Dr Nadine Houedé. - Je suis référent régional. Je travaille donc avec tous les cancérologues exerçant dans un rayon de deux cents kilomètres. Les exploitants sont également nombreux en Dordogne, dans le Lot-et-Garonne et les Landes. Nous rencontrons donc tous des cas de maladies professionnelles, même si nous n'avons pas mis en place de décompte précis. Peut-être devrions-nous ouvrir un registre afin de recueillir des données épidémiologiques, par exemple en nous associant avec l'équipe du Dr Baldi, qui tient déjà un registre en Gironde.
La médecine du travail est présente aux côtés des cancérologues. Pour ma part, j'ai travaillé avec le Dr Bénédicte Clin-Godard, médecin du travail, sur les bonnes pratiques en matière de cancers de la vessie liés à l'ensemble des produits chimiques potentiellement cancérogènes. Nous avons établi des grilles de recommandations, de diagnostic précoce et de suivi des personnes exposées.
Les difficultés dans le monde agricole résident dans le fait que les travailleurs, indépendants, ne disposent pas d'un dispositif de surveillance médicale. Ils n'ont, par exemple, pas directement accès à la médecine du travail. La surveillance est donc assurée par leur médecin traitant. Le père de Frédéric Ferrand vous a sans doute raconté les difficultés qu'il avait rencontrées pour accéder à la consultation de pathologie professionnelle du CHU de Poitiers.

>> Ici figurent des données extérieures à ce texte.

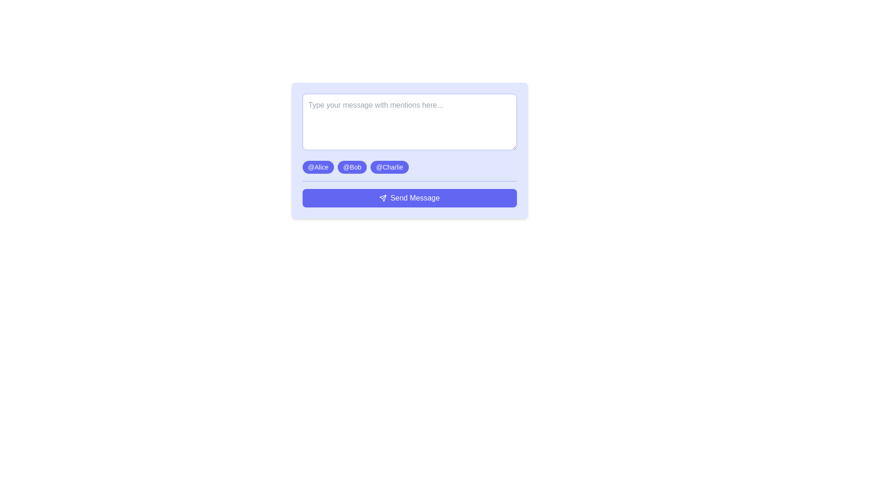  Describe the element at coordinates (409, 167) in the screenshot. I see `the Mention tag group consisting of the rounded blue buttons '@Alice', '@Bob', and '@Charlie'` at that location.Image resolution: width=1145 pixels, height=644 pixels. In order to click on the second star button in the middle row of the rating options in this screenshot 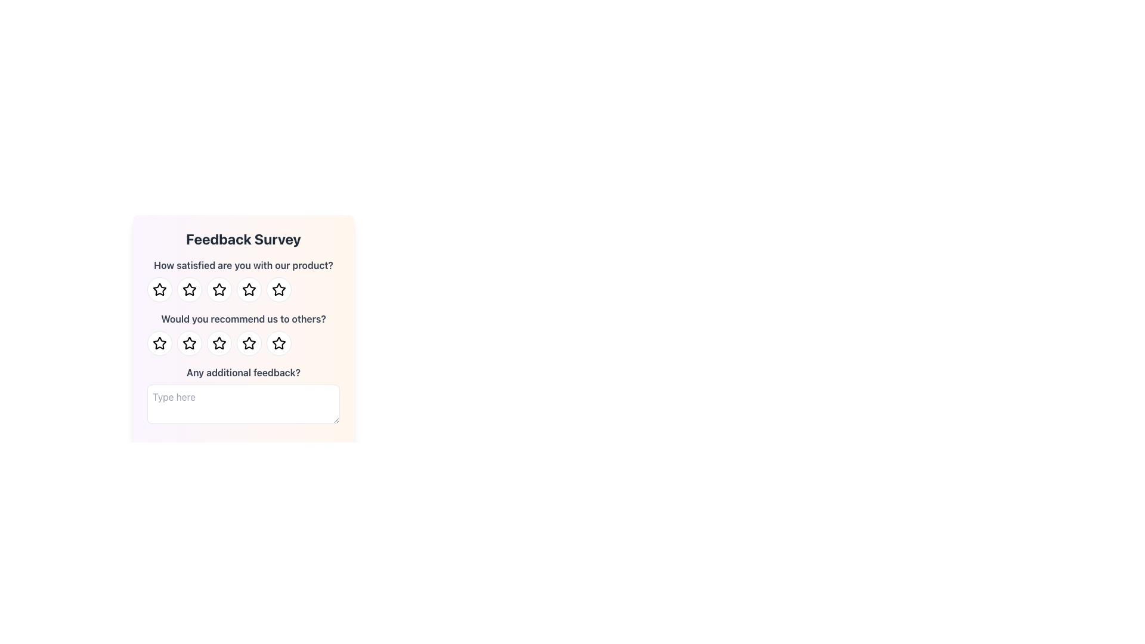, I will do `click(188, 343)`. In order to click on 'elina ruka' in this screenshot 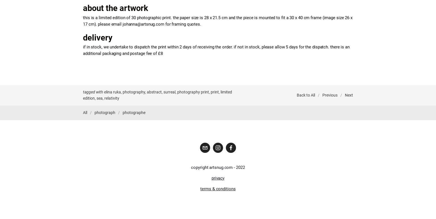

Pour ma part, il me semblerait important de mettre en place une campagne de prévention primaire, avec l'identification des substances cancérogènes présentes dans l'environnement du travail, l'évaluation de l'exposition individuelle, notamment en termes de qualité des protections, et une campagne d'information des utilisateurs. En effet, l'adhésion des utilisateurs à la démarche constitue un premier pas indispensable. Certains agriculteurs auraient l'impression de revenir quarante ans en arrière si l'interdiction des pesticides leur était imposée. Néanmoins, ils doivent savoir dans quelle mesure ils peuvent les utiliser et connaître les mesures de protection à leur disposition.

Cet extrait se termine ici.